§ **YOUR GOAL**:
Reproduce verbatim every line from the beginning of the items through the line containing "click(x=58, y=48)", including that line. Leave the pictures out of your answer.

§ **RECORDED INFORMATION**:
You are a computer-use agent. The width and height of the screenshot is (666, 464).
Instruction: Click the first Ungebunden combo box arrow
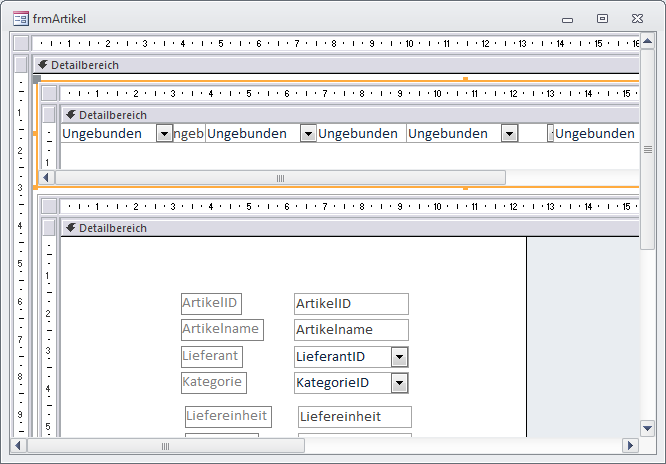(164, 134)
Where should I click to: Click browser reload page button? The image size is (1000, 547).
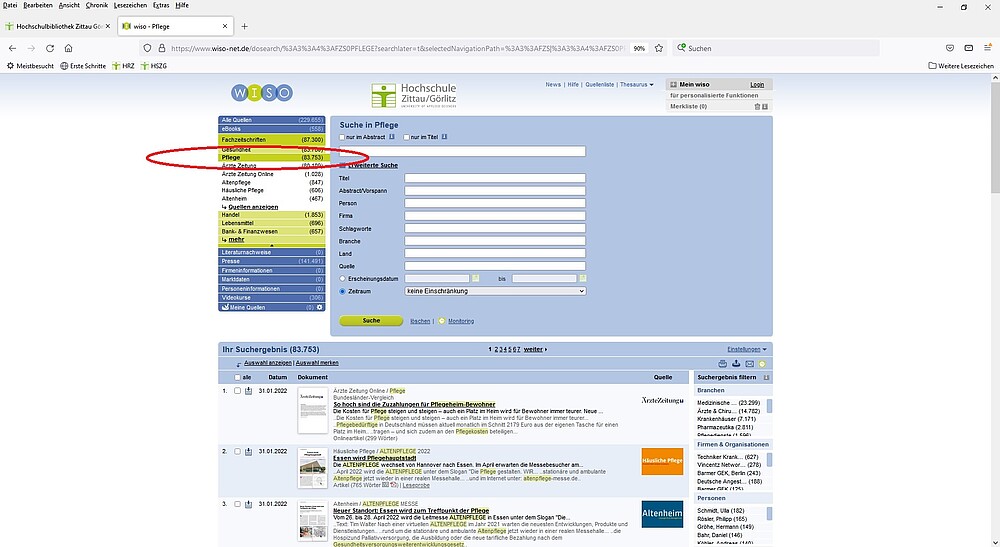click(x=58, y=48)
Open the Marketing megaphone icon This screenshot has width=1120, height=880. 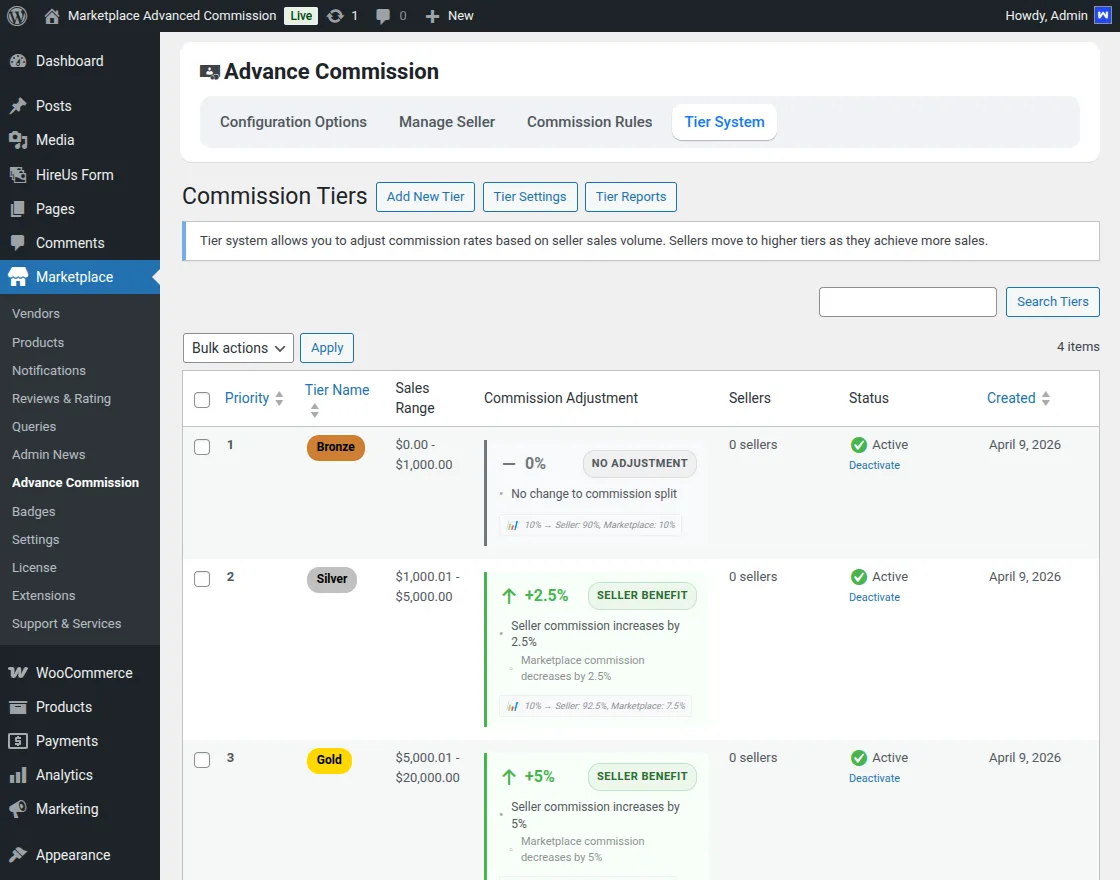(18, 809)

§ **RESULT**:
You are a computer-use agent. The width and height of the screenshot is (666, 464).
Instruction: Click the first Ungebunden combo box arrow
(164, 134)
Where should I click to: Click browser reload page button? The image size is (1000, 547).
click(x=58, y=48)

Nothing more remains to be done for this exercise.